Corporate Novlangue : le lexique des anglicismes à la mode

Les anglicismes dans les entreprises

Nous sommes en 1994 et la loi Toubon relative à l’emploi de la langue française contraint les communicants à traduire en français les termes étrangers sur tous leurs supports. Depuis, c’est un raz de marée d’anglicismes qui inonde les conversations d’entreprises. Juste revanche du milieu qui ne souhaite sûrement pas se faire imposer un dictionnaire franco-français si peu vendeur.

Oui, l’appétence pour les anglicismes fait sens dans ce monde qui a radicalement switché vers le tout digital désormais mainstream. A ce titre, de nombreux lexiques ont fleuri ces dernières années afin de répertorier ces termes. Cependant, il est plus que nécessaire de faire une petite mise à jour, ou oserais-je dire : un « update » du novlangue des entreprises et du monde des médias.

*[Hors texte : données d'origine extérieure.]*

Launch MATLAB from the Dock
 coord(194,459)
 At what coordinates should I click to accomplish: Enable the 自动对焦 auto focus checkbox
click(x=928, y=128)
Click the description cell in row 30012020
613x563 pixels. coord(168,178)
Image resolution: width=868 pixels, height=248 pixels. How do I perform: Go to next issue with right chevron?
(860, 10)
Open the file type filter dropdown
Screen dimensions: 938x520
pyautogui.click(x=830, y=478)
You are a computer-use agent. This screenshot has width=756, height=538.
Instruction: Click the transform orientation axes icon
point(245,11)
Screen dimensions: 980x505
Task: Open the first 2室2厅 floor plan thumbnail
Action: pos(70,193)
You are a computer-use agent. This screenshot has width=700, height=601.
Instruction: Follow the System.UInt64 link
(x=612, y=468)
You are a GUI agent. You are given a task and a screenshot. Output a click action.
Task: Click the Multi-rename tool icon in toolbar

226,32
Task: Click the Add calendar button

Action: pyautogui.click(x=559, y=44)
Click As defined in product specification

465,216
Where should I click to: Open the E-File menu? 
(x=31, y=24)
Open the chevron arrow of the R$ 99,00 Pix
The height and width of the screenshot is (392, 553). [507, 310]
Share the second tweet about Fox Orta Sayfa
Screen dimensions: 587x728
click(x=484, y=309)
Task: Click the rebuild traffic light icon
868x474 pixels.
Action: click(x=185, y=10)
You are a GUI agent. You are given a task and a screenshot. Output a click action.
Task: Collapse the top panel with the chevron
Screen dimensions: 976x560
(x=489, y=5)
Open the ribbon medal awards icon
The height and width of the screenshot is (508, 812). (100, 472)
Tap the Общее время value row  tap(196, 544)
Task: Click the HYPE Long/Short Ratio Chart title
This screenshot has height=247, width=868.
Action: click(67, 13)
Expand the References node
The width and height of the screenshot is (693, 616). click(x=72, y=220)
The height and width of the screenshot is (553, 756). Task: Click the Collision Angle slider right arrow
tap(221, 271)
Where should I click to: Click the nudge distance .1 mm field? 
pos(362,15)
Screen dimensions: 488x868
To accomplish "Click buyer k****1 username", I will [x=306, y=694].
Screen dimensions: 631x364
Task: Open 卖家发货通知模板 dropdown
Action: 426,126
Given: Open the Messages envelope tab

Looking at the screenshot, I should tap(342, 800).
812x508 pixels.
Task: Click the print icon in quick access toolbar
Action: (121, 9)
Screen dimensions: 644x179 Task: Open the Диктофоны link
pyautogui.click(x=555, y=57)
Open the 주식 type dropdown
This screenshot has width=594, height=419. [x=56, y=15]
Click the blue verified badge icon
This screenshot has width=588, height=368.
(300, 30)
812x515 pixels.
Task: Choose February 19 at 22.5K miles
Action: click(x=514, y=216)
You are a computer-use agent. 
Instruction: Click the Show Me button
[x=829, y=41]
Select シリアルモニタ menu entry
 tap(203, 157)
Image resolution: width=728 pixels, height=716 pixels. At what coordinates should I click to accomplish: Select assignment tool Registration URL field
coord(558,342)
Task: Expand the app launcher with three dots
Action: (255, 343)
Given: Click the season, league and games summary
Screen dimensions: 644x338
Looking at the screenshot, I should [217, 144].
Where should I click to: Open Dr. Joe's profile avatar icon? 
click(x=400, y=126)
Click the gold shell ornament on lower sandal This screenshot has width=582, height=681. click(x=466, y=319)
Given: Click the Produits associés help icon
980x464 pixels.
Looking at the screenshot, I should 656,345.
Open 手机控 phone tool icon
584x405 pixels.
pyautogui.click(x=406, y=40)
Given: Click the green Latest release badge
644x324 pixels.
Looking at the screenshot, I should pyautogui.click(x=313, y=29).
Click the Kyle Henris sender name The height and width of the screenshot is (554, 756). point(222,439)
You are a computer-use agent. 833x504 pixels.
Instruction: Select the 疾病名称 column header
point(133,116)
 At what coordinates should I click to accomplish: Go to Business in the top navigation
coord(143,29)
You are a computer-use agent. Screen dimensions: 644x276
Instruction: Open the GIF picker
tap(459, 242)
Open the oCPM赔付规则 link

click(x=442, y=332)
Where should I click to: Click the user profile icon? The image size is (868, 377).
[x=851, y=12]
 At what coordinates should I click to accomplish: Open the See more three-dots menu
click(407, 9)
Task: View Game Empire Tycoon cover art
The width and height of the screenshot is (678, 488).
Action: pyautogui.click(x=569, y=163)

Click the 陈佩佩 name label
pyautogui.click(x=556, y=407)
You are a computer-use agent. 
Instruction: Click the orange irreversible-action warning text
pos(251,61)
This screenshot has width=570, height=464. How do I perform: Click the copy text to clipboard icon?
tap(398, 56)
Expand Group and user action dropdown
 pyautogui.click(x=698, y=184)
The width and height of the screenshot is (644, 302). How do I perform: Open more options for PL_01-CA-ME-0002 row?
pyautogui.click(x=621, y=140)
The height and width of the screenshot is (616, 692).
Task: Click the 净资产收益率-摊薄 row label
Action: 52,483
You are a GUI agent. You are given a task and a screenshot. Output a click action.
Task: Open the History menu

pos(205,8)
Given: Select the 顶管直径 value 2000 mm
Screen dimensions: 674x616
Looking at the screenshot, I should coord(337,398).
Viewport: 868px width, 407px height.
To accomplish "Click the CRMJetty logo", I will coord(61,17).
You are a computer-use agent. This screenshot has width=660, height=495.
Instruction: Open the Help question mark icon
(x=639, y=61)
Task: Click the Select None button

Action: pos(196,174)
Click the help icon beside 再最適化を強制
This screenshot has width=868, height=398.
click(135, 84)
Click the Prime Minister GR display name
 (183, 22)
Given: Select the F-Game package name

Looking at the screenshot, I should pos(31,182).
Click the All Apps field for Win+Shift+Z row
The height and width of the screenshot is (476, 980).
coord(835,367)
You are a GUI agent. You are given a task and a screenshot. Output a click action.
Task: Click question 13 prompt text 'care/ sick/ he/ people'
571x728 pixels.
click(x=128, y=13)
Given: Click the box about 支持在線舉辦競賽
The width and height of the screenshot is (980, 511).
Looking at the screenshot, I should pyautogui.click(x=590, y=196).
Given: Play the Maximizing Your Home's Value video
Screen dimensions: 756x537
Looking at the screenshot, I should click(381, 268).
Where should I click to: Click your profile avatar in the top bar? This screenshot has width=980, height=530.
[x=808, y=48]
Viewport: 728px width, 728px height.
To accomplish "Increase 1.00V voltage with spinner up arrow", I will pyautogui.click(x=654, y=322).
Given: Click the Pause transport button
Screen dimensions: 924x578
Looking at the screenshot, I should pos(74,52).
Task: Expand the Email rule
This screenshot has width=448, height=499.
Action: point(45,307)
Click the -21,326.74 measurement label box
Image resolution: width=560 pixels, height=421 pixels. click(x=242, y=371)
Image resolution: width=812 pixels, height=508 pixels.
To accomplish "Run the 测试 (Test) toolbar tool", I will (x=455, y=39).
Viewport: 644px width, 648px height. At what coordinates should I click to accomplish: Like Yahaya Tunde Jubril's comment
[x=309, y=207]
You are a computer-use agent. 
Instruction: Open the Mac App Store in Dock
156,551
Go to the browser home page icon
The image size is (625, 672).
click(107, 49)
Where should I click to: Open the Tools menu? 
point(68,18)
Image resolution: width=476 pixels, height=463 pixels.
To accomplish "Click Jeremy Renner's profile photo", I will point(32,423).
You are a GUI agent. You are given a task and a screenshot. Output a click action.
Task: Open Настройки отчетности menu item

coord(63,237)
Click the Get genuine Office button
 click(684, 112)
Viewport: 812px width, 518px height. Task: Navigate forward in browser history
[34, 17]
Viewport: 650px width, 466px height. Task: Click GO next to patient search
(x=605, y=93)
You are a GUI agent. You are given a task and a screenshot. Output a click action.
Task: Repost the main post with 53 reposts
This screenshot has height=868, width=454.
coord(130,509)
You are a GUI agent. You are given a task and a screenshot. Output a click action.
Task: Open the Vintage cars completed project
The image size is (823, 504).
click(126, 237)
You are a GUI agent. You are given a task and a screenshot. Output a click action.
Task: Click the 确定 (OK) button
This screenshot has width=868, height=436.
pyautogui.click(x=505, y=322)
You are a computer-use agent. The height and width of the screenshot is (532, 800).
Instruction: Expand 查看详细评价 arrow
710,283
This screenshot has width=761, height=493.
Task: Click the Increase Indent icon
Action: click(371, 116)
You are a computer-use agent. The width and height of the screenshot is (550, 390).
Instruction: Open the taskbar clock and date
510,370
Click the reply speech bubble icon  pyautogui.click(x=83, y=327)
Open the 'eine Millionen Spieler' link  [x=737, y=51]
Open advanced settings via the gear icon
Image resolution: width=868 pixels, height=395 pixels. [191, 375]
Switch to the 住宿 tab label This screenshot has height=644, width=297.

Avant de commencer, voici un petit rappel sur la définition de ce qu’est le Novlangue (définition Wikipédia) :

Le novlangue (traduit de l’anglais Newspeak) est la langue officielle d’Océania, inventée par George Orwell pour son roman 1984 (publié en 1949). Le principe est simple : plus on diminue le nombre de mots d’une langue, plus on diminue le nombre de concepts avec lesquels les gens peuvent réfléchir, plus on réduit les finesses du langage, moins les gens sont capables de réfléchir, et plus ils raisonnent à l’affect. La mauvaise maîtrise de la langue rend ainsi les gens stupides et dépendants. Ils deviennent des sujets aisément manipulables par les médias de masse tels que la télévision.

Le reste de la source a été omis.